我们有一个 tomcat 服务器,使用 spring-security kerberos 根据活动目录对网页上的用户进行身份验证。
大约有 25 个域控制器。
该站点有两个基于 CNAME 的 DNS 别名。
该站点当前有一个服务 ID,其 SPN 已为 DNS A 记录以及每个 CNAME 注册。

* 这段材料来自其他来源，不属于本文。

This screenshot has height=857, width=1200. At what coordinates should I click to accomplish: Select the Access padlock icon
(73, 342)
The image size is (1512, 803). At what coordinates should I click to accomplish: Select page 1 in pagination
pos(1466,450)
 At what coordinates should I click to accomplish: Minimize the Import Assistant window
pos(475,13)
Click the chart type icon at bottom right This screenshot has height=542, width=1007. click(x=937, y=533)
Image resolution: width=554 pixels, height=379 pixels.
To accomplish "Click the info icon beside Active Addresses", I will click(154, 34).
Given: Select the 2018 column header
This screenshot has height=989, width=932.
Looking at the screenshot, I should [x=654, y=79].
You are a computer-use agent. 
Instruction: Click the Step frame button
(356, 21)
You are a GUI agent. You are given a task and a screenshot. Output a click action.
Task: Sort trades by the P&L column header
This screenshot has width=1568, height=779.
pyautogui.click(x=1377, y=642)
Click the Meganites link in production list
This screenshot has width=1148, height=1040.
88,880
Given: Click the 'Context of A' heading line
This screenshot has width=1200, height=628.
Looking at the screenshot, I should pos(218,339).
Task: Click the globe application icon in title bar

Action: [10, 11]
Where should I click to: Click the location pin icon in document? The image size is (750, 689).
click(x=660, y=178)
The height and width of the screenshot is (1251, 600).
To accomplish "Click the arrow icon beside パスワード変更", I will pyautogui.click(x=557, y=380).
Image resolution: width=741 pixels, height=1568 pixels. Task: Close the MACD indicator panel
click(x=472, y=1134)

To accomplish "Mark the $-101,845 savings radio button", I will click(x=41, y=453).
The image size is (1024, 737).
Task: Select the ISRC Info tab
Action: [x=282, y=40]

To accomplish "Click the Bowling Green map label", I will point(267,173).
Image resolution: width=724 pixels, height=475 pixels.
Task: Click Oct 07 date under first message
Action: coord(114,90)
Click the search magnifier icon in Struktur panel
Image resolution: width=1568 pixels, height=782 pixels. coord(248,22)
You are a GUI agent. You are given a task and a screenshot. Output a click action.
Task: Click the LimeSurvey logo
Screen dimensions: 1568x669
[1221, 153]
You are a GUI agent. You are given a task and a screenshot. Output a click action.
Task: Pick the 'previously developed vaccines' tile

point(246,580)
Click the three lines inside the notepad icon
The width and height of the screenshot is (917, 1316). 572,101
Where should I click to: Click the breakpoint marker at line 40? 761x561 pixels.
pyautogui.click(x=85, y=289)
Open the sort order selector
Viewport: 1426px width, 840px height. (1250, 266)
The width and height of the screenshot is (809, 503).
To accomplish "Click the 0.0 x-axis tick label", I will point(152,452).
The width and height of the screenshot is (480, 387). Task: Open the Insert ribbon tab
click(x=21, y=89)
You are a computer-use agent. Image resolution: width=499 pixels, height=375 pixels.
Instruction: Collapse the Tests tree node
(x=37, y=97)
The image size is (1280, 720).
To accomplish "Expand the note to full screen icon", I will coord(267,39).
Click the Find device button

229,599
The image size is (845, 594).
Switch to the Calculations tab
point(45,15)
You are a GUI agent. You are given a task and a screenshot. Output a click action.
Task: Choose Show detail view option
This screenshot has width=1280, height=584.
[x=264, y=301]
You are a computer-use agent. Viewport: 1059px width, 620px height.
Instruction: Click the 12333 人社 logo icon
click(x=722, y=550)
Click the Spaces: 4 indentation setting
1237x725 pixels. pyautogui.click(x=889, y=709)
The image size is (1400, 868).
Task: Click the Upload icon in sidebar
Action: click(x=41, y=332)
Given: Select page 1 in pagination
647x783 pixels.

虽然现在一切正常,但我不知道如何在不造成停机的情况下可靠地更改此配置。
原因是客户端缓存了 Kerberos 票证:
http://www.juniper.net/techpubs/en_US/uac4.2/topics/concept/user-role-active-directory-about.html
“kerbtray.exe”程序有助于查看和删除端点上的 Kerberos 票证。如果更新了 SPN 或更改了密码,则必须从端点清除旧票证(假设端点仍缓存了先前向 MAG 系列设备发出的 SPNEGO 请求的票证副本)。在测试期间,您应该在每次身份验证请求之前清除票证。
用于检查/删除缓存票证的“klist”程序描述: http://technet.microsoft.com/en-us/library/hh134826.aspx
因此,如果连接到我的 Web 服务器的每个客户端(运行 Windows 的用户)都有 Kerberos 票证,而这些票证在我更新 SPN 或密码后立即失效,我该如何确保更改无缝进行?是否有任何可以安全完成的操作?我不能只要求所有用户安装 klist 并删除他们的旧票证。
答案1
在 unix 方面,实现此目的的策略是将密钥的新旧副本都保留在服务的密钥表中。Kerberos 会保留密钥的版本号,而当出示服务票证时,kerberos 库会检查密钥表,以确定要使用的正确版本。
KDC 中只能有一个版本的密钥,但只要服务器上的密钥表中有新旧版本的密钥,您的客户端就不会出现服务中断的情况。如果您能解释如何为服务安装密钥表,我可能会提出一些建议。
答案2
也许您应该测试添加 SPN,而不是更改现有的 SPN。安全主体可以有多个 SPN。